二十一日,駕發延平。二十八日,抵汀州府。清兵踵至,建寧知府楊三畏、延平道趙秉樞一路迎降。隨征御史王國翰,以警急聞;上怒,欲殺之。次日,清兵至,扈從俱先遁;上及中官俱陷,國翰同子都督同知涼武死之。按科臣吳其藟疏云:舊輔臣何吾騶領兵駐關,聞清人至,輒遁。清人即假何兵旗號以進,汀州城中未之知也。半夜,卒起犯駕。帝自刎。侍郎曾學佺死之。
安仁王薨。
王英明特達,才略通人,有知人之鋻。嘗曰:居安可寄社稷、臨難不奪大節者,惟司馬瞿公一人而已。與人言,必諄諄辨論,曲盡人意。一日宴罷,夜半疾作,急召瞿式耜入,付以後事;執手流泣曰:孤負先生!顧王弟永明王曰:國家事,一聽瞿先生處分。且自言其前世曰:孤再生伽藍,而王弟一羅漢也;先生好輔之。言畢而薨。式耜慟哭曰:王乃漢光、唐肅之流也。天不祚明,早奪其年,悲夫!□□□□□□□□□□□□□□□□幸毋傷神!於是,乃奉永明王嗣之,即今上也。

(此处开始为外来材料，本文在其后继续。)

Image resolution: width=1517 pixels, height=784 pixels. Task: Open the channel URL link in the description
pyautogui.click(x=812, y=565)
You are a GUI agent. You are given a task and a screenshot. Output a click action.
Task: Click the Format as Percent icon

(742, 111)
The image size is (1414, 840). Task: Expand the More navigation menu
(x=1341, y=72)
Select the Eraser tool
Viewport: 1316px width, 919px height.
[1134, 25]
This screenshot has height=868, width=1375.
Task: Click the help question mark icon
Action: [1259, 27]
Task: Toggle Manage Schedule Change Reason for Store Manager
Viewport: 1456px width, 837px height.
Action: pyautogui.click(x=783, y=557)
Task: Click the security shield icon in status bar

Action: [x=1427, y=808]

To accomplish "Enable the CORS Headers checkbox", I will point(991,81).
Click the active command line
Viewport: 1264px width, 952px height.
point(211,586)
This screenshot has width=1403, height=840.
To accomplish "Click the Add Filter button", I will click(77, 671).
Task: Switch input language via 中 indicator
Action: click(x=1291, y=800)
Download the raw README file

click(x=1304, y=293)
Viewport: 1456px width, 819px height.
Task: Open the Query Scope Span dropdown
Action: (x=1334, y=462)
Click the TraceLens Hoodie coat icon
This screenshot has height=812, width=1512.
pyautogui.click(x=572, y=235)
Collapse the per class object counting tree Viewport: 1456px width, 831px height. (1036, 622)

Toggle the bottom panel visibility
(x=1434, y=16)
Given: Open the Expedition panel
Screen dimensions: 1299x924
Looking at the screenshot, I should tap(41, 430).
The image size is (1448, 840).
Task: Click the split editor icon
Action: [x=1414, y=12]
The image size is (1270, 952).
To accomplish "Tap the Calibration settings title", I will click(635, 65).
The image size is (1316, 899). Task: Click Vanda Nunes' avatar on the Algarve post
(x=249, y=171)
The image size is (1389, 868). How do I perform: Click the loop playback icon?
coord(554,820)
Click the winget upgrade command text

秋九月,清人破忠義府,督師閣部萬元吉、春坊庶子楊廷麟、吏部尚書郭維經及龔棻死之。
余至吉安,遇山人李伯開,述贛州事甚詳,一時死難者甚眾。余時欲急往桂林,未及詳記。偶於舟中,得楊翰林詩集,有與家人書,知其子在某縣困苦伶仃。後因亂失其集,良可惜也!
冬十月,永明王即帝位於肇慶。
閩汀之變,丁魁楚失雄還肇,閩首揆何吾騶亦自閩遁歸香山。大司馬瞿式耜在肇慶,憂曰:朝廷事裂矣,曷可一日無君!謂魁楚曰:公制府帶甲五嶺,寧坐視顛危耶?請急議監國。時,閣學呂大器自閩來,李永茂以大司馬守制亦至。式耜曰:永明王賢,此殆天意。十四日,迎王於梧。王三讓,王太妃亦曰:此大事,恐不勝任;願先王更擇可任者。群臣固請,乃至肇慶府即皇帝位,改元永曆。和風旭日,現五色云,有五色大鳥從南來集殿上;士民懽呼,咸謂中興可卜。頒詔楚、滇、黔、蜀,軍士謳吟,靡不以為再睹神京也。初,上至寶鼎寺禮肉身無量佛,佛忽起立;益信安仁王羅漢之說云。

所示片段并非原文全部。